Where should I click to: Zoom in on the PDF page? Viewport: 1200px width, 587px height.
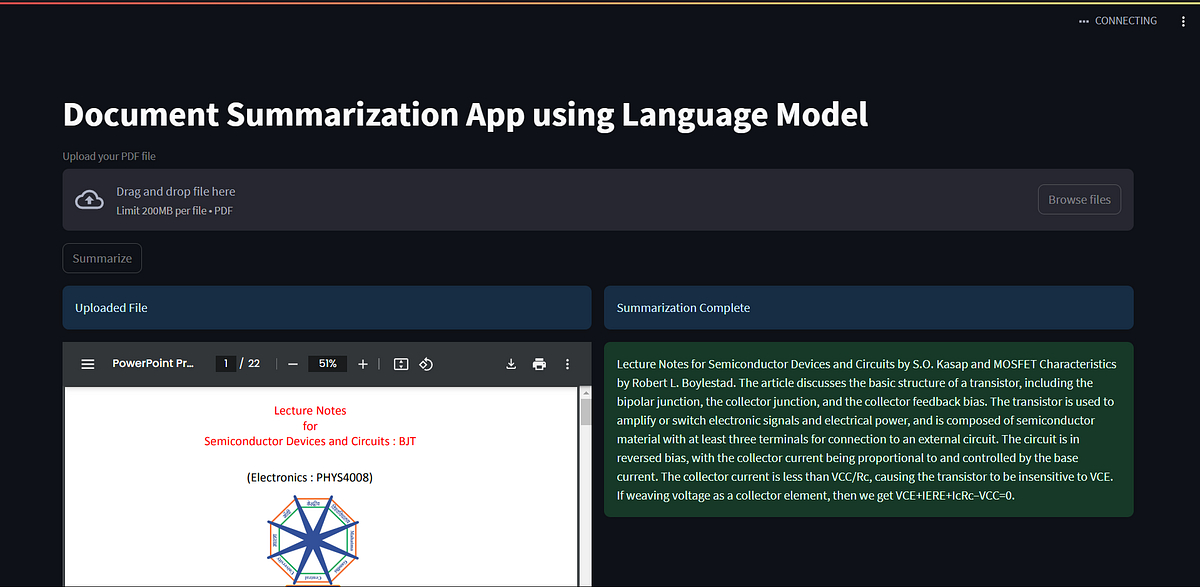(x=362, y=364)
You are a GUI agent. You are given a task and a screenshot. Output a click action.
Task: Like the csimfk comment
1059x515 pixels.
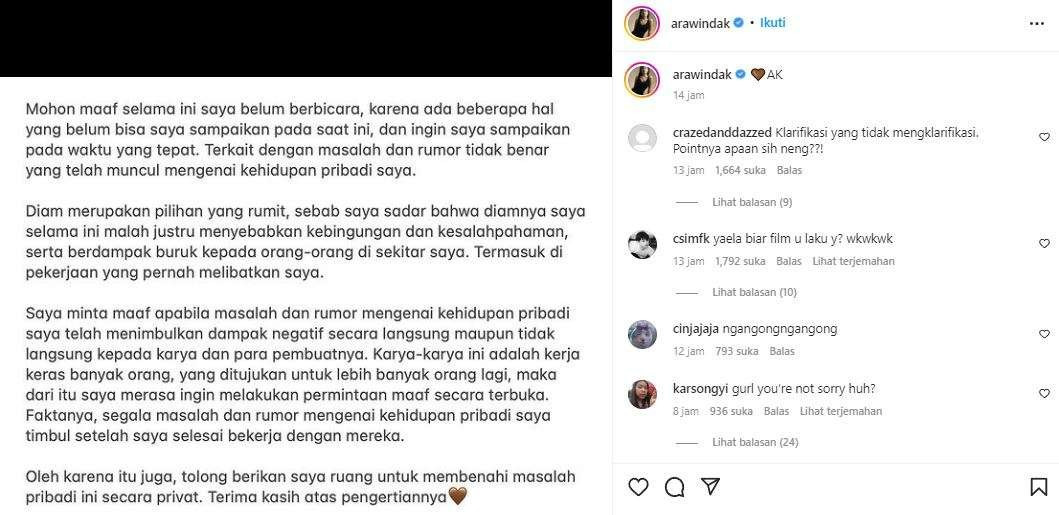coord(1044,243)
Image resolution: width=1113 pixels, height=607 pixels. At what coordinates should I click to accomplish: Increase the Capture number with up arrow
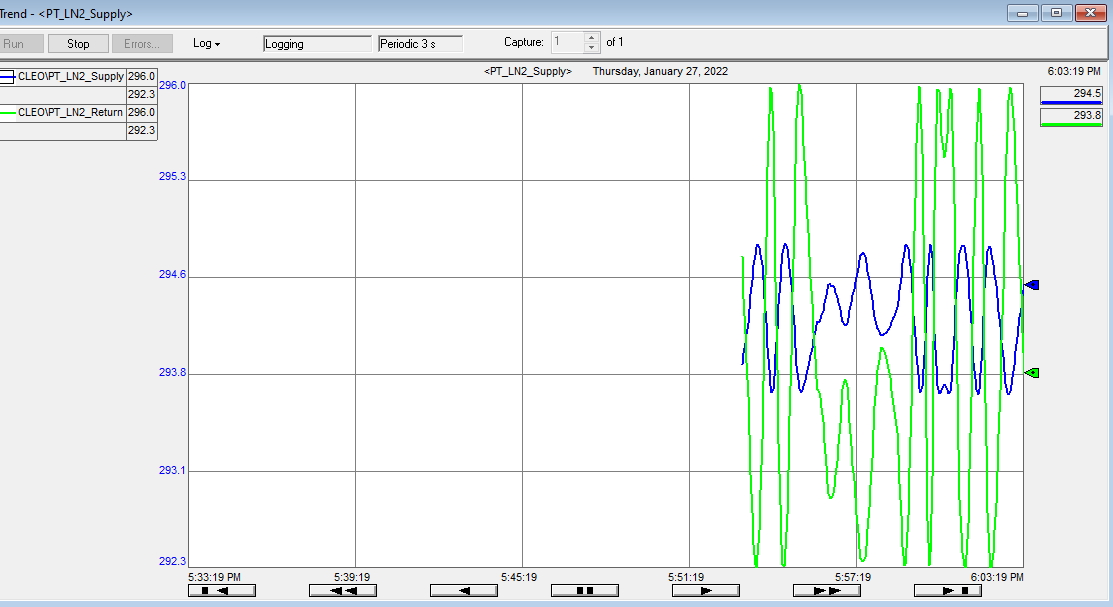click(591, 39)
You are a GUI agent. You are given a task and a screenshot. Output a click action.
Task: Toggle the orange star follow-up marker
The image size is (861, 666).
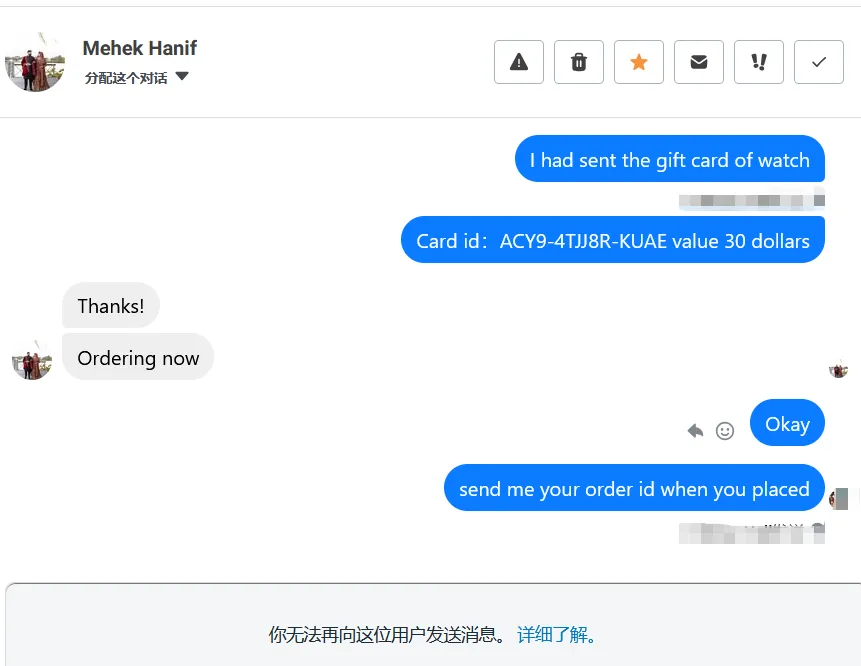pyautogui.click(x=639, y=62)

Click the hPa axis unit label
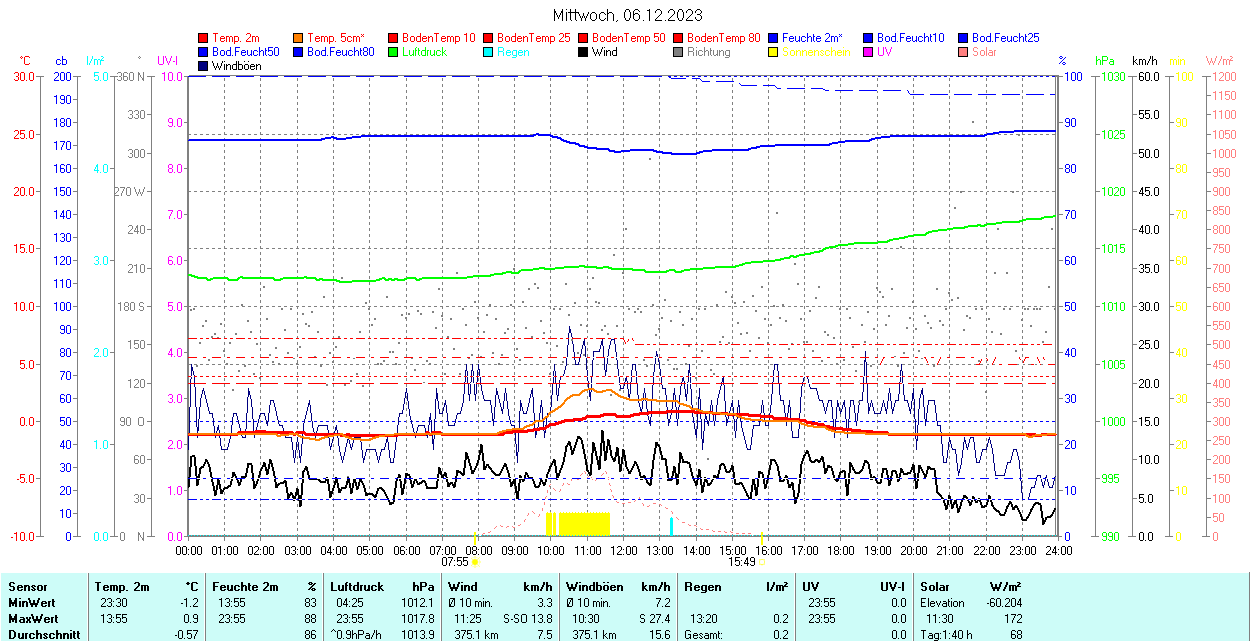click(x=1105, y=61)
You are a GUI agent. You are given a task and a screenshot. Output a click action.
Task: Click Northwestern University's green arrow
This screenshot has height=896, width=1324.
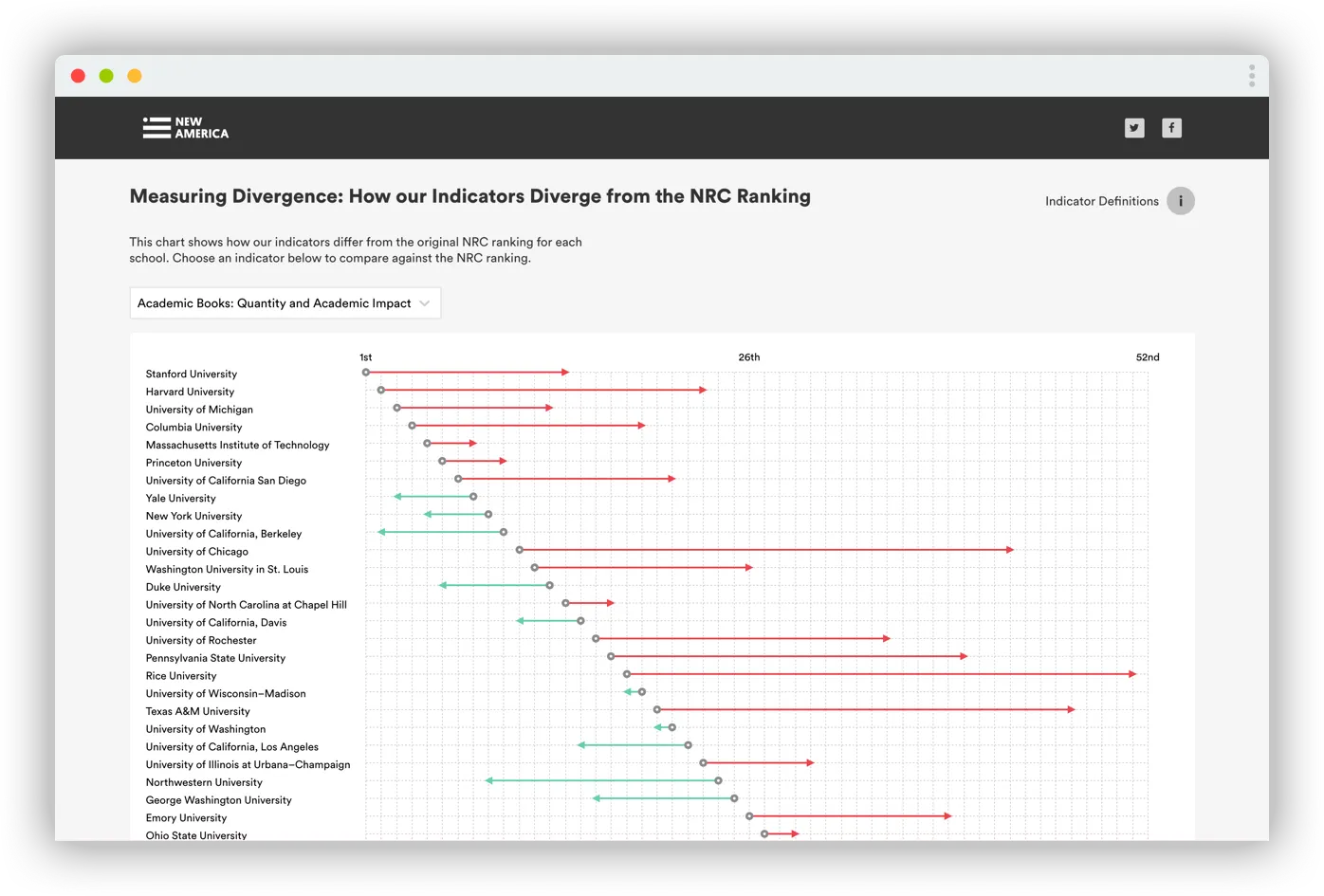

----------

* _Job_:
Can you rewrite all of the records above with "GUI agent" swapped for "GUI assistant" wherever it occurs and nothing else changed? Leave the pictures out of your answer.

* _Problem solution_:
Where should I click to: Zoom in on the PDF page? Viewport: 1200px width, 587px height.
(x=362, y=364)
You are a GUI assistant. You are given a task and a screenshot. Output a click action.
Task: Like the csimfk comment
1059x515 pixels.
coord(1044,243)
Image resolution: width=1113 pixels, height=607 pixels. At what coordinates should I click to accomplish: Increase the Capture number with up arrow
click(591, 39)
You are a GUI assistant. You are given a task and a screenshot. Output a click action.
Task: Toggle the orange star follow-up marker
The image size is (861, 666).
pyautogui.click(x=639, y=62)

Click the hPa axis unit label
click(x=1105, y=61)
You are a GUI assistant. You are given a task and a screenshot. Output a click action.
Task: Click Northwestern University's green arrow
This screenshot has height=896, width=1324.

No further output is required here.